#### [Raw data]

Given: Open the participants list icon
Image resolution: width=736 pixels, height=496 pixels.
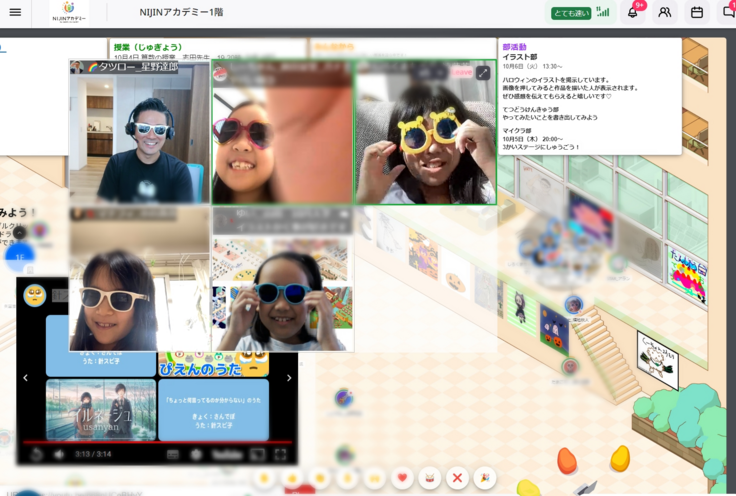Looking at the screenshot, I should pyautogui.click(x=664, y=12).
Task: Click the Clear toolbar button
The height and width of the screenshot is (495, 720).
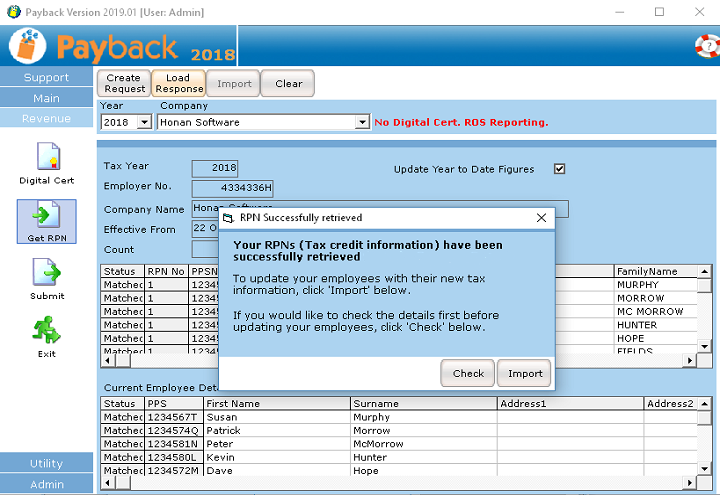Action: tap(288, 83)
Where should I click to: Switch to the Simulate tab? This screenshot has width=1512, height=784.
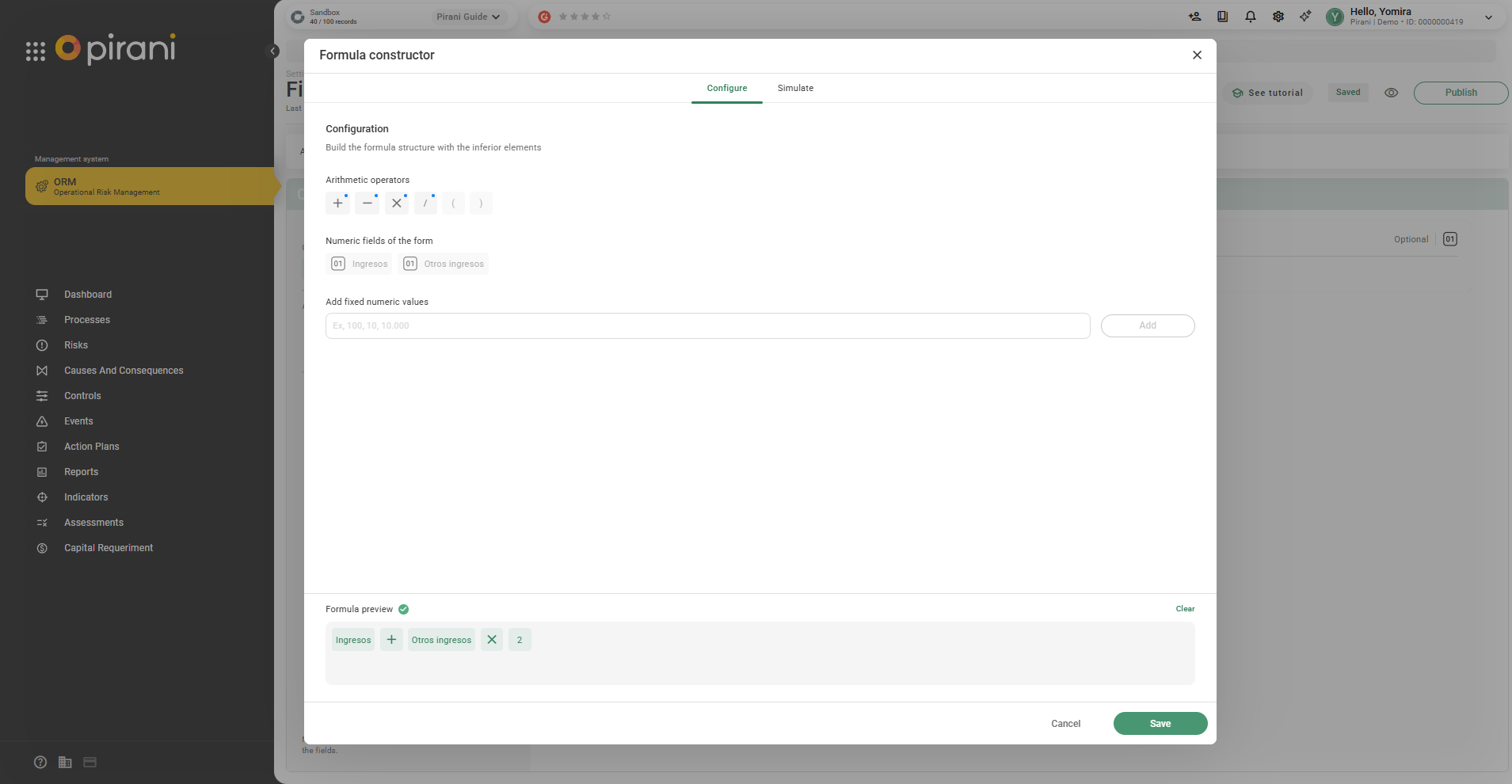795,88
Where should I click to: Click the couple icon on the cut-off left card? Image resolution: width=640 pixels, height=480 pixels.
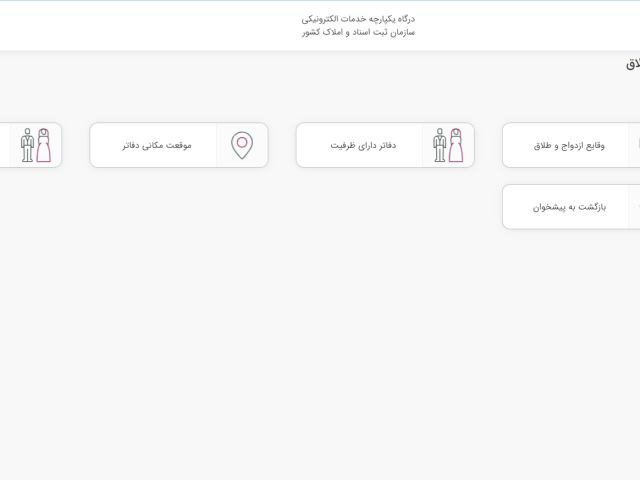[x=35, y=145]
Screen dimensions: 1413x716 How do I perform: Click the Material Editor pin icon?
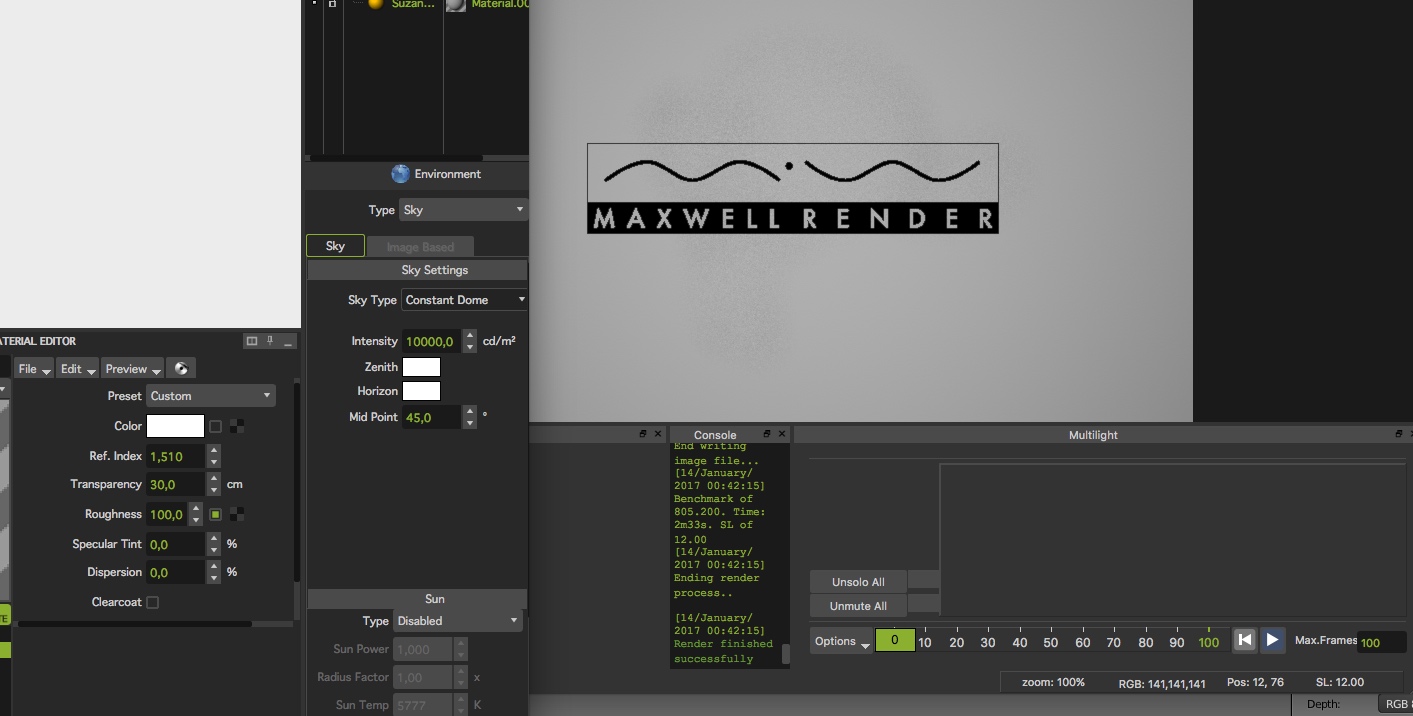tap(270, 341)
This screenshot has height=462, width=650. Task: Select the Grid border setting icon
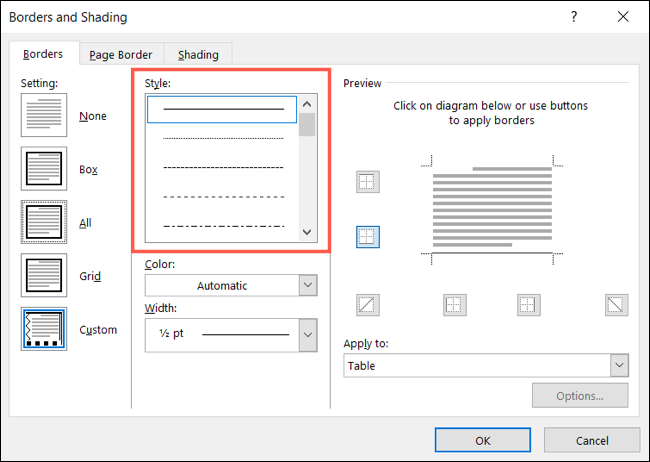point(43,276)
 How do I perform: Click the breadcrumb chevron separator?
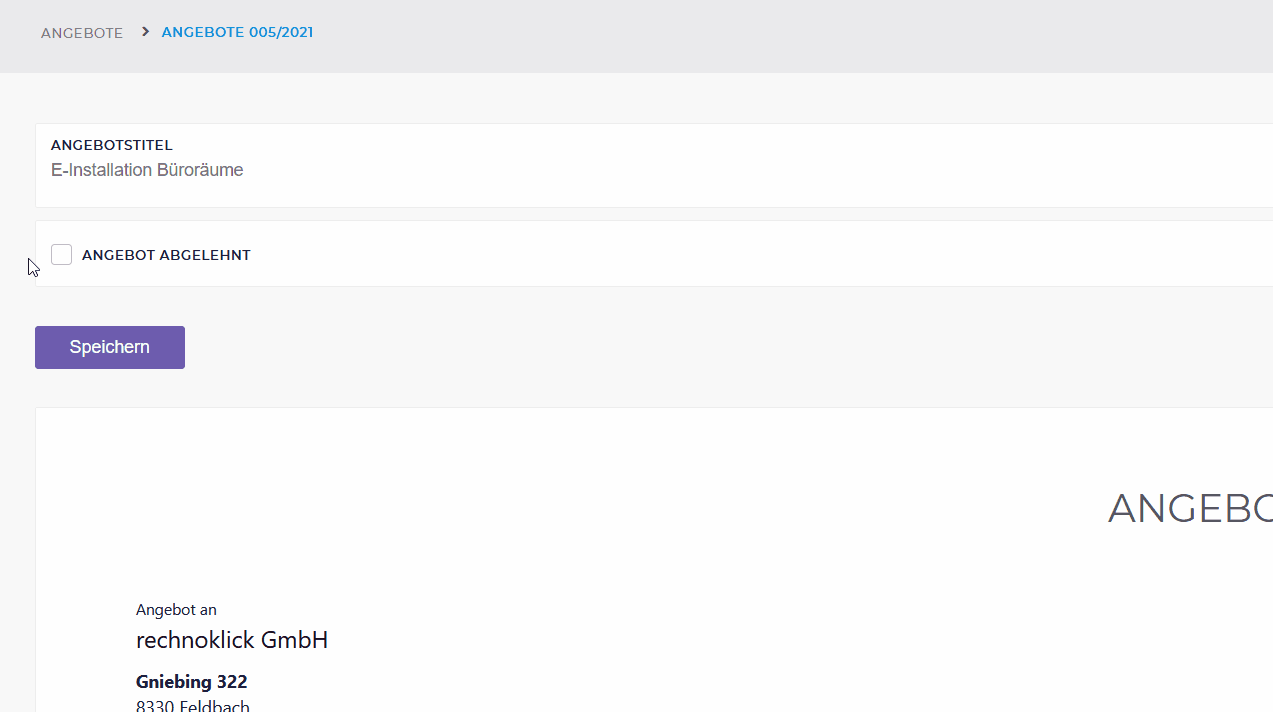[x=145, y=32]
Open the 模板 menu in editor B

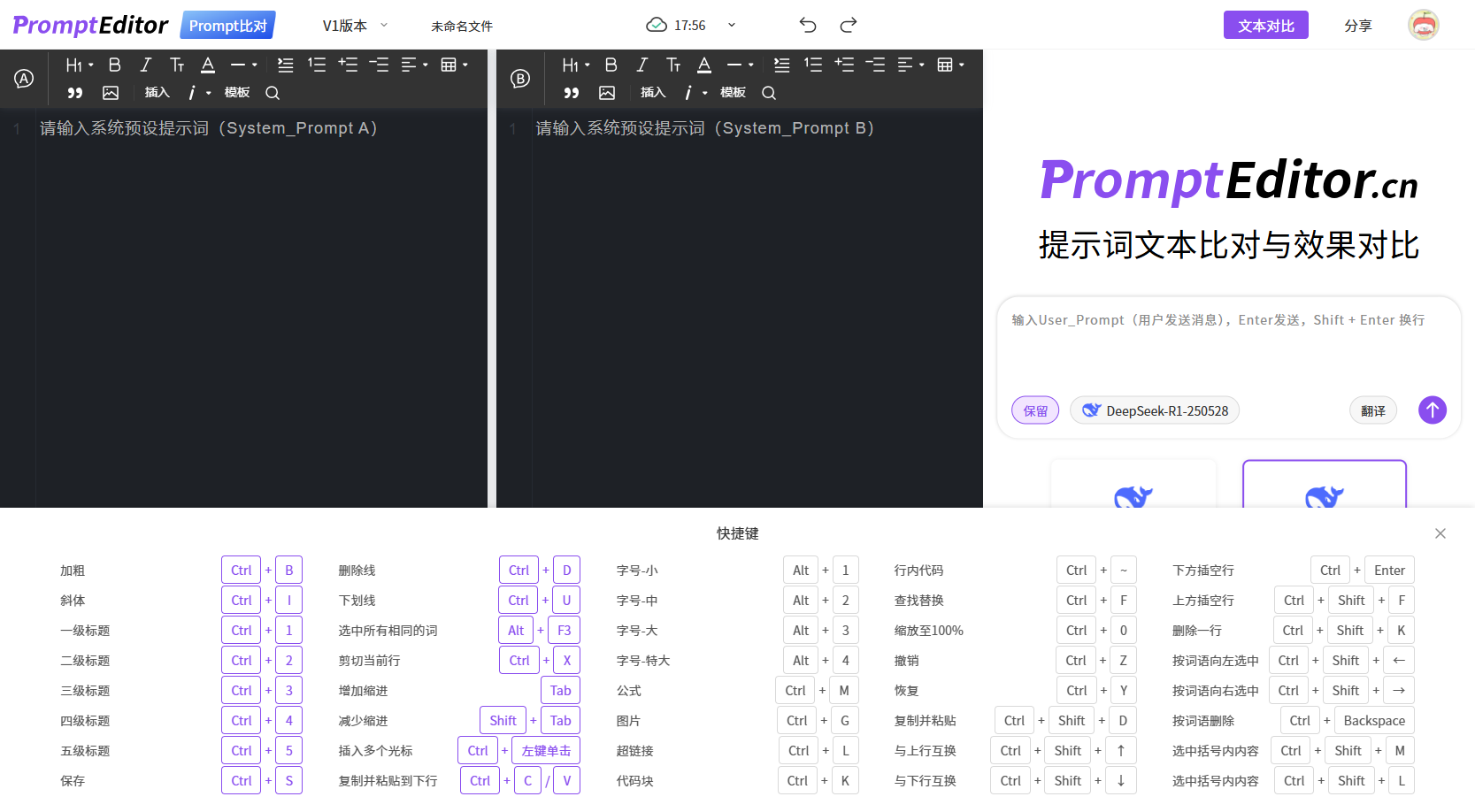(733, 93)
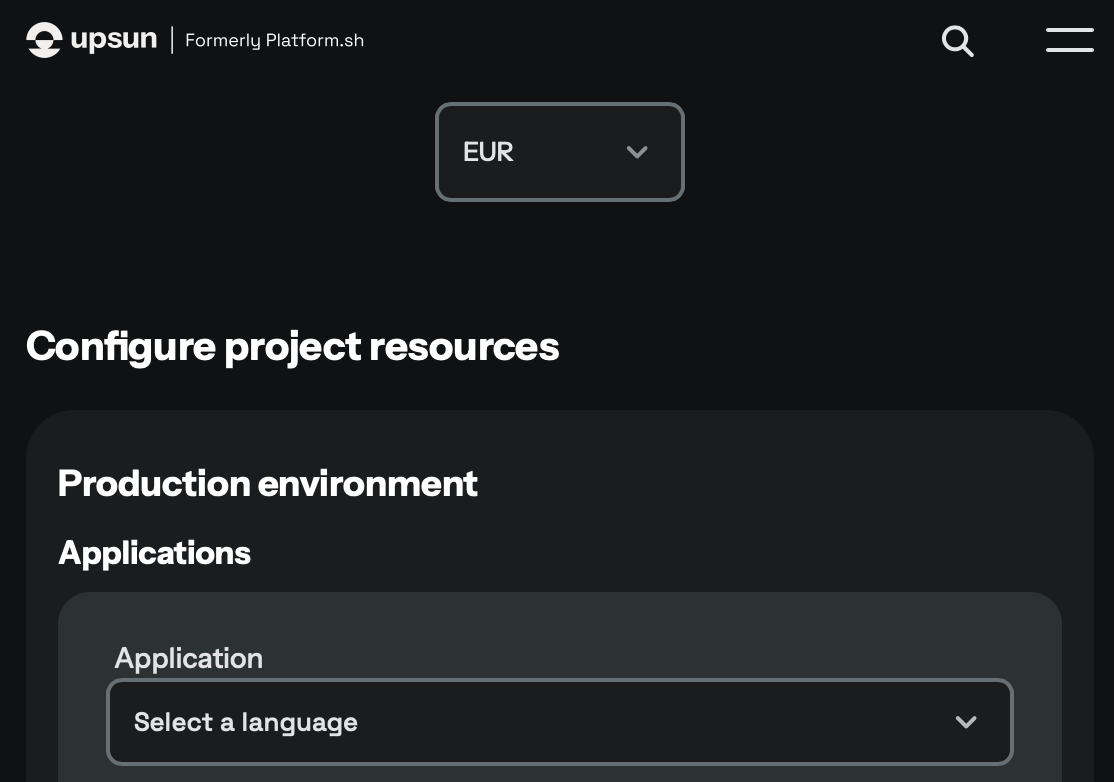The height and width of the screenshot is (782, 1114).
Task: Open the search magnifier icon
Action: tap(957, 41)
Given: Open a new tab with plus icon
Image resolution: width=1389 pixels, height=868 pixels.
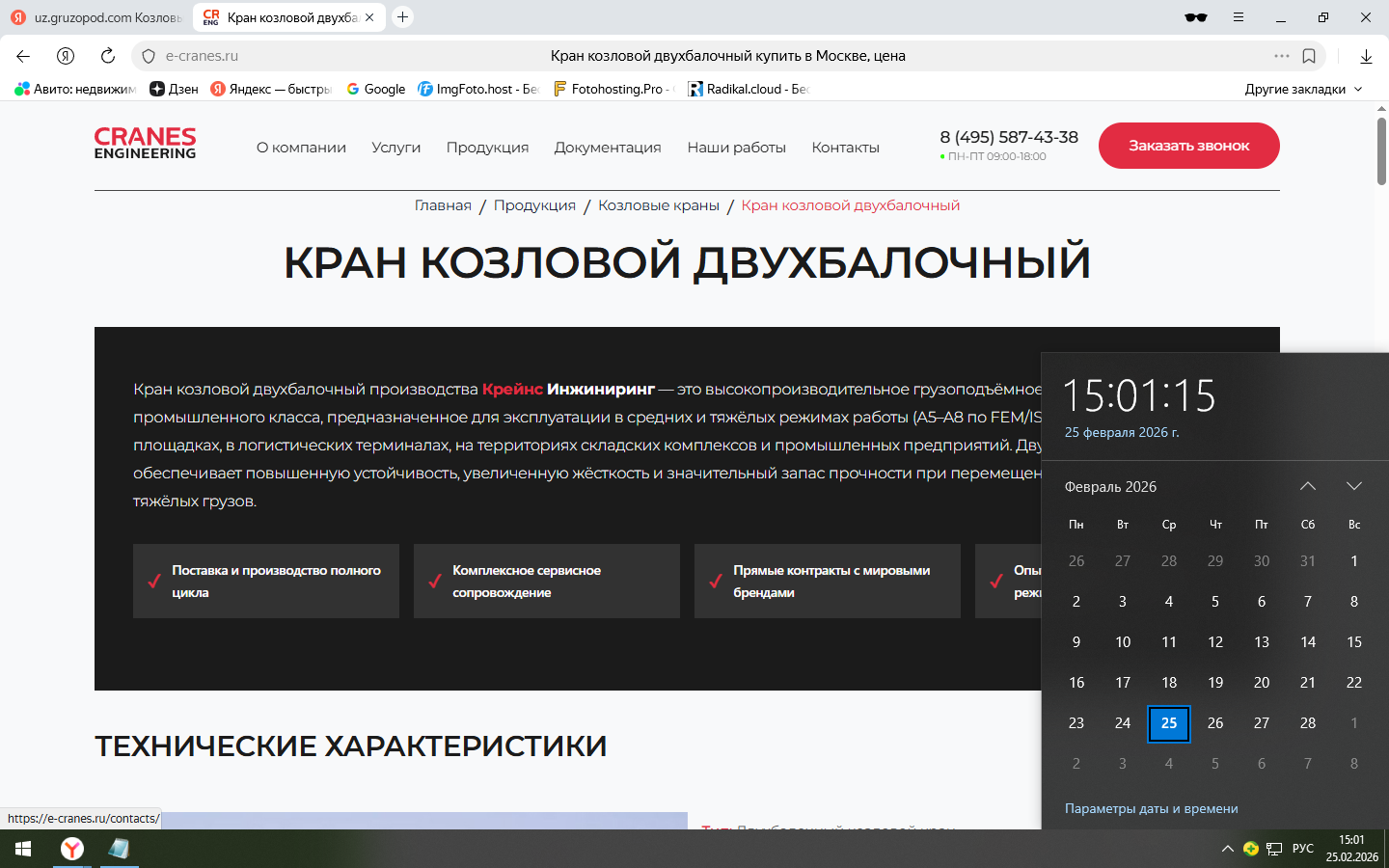Looking at the screenshot, I should [x=403, y=17].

#### [Directions]
Starting at the line that contains "Where should I click to: Click", extract each line through the last line of the material exactly as written, and include no pictures.

#### [Task output]
Where should I click to: Click the couple icon on the cut-off left card? Image resolution: width=640 pixels, height=480 pixels.
[x=35, y=145]
Screen dimensions: 1413x716 How do I perform: Click the Material Editor pin icon?
tap(270, 341)
This screenshot has height=462, width=650. Task: Select the Grid border setting icon
point(43,276)
 How do I perform: Click the breadcrumb chevron separator?
[x=145, y=32]
Open the 模板 menu in editor B

(733, 93)
The height and width of the screenshot is (782, 1114).
Task: Open the search magnifier icon
Action: tap(957, 41)
Given: Open a new tab with plus icon
Image resolution: width=1389 pixels, height=868 pixels.
Looking at the screenshot, I should [x=403, y=17].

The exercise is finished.